RFID – Now in Pill Form

Can RFID you remember to take your medicine?

A survey by the National Community Pharmacists Association found that 75% of adults do not take their medication as prescribed. Due to forgetfulness, inattention, or inability, this is an area of healthcare that challenges a majority of the population. A small percent of the population can afford directed healthcare, with nursing or caregiver support to help them stay on track with health issues. According to the Journal of American Healthcare 23% of nursing care admissions are due directly to misuse of medication.

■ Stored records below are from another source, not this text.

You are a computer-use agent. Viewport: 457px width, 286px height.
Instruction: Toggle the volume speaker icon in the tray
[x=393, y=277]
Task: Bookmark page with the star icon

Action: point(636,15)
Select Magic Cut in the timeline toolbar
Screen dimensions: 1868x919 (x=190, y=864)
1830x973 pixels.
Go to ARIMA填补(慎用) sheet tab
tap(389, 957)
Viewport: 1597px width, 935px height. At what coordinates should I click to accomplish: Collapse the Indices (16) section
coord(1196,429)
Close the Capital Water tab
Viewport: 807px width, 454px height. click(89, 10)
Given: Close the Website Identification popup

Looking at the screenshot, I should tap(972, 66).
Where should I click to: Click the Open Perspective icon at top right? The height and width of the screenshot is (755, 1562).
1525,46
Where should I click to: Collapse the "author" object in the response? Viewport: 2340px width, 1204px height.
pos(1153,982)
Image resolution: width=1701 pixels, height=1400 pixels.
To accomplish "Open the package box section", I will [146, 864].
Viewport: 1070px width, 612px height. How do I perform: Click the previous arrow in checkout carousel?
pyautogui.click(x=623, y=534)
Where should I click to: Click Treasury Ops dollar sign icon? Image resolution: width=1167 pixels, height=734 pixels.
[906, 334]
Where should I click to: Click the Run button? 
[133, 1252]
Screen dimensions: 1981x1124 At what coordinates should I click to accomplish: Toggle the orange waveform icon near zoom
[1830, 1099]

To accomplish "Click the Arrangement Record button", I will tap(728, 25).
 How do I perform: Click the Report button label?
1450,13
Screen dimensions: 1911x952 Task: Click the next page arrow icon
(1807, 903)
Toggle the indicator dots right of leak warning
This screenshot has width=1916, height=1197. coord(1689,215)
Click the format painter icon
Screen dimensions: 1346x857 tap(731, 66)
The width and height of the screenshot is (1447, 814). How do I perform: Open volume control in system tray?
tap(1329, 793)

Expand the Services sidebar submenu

There are many systems which have been designed to aid in this area of patient health, the least invasive of which are timers and day of week/time of day pill boxes. However, advanced technology such as RFID is now also being considered for use. Earlier in 2012, the Food and Drug Administration approved the use of RFID in placebo pills. The small silicon chips, produced by Proteus Digital Health, are slightly modified so that they are ingestible. There is no battery or antenna. The chip, made of copper and magnesium, is activated when it comes into contact with stomach acid, thereby producing a signal. This  is then read by a disposable body patch, worn externally on the skin.

The data is then transmitted to a mobile device which sends pertinent information to the patient’s healthcare network. This can include the fact that the medication was taken, heart rate, and level of physical activity. While this use of RFID is only approved in placebos, Proteus is moving forward with trials and partnerships with drug companies. There is still discussion regarding future use in actual prescription medication.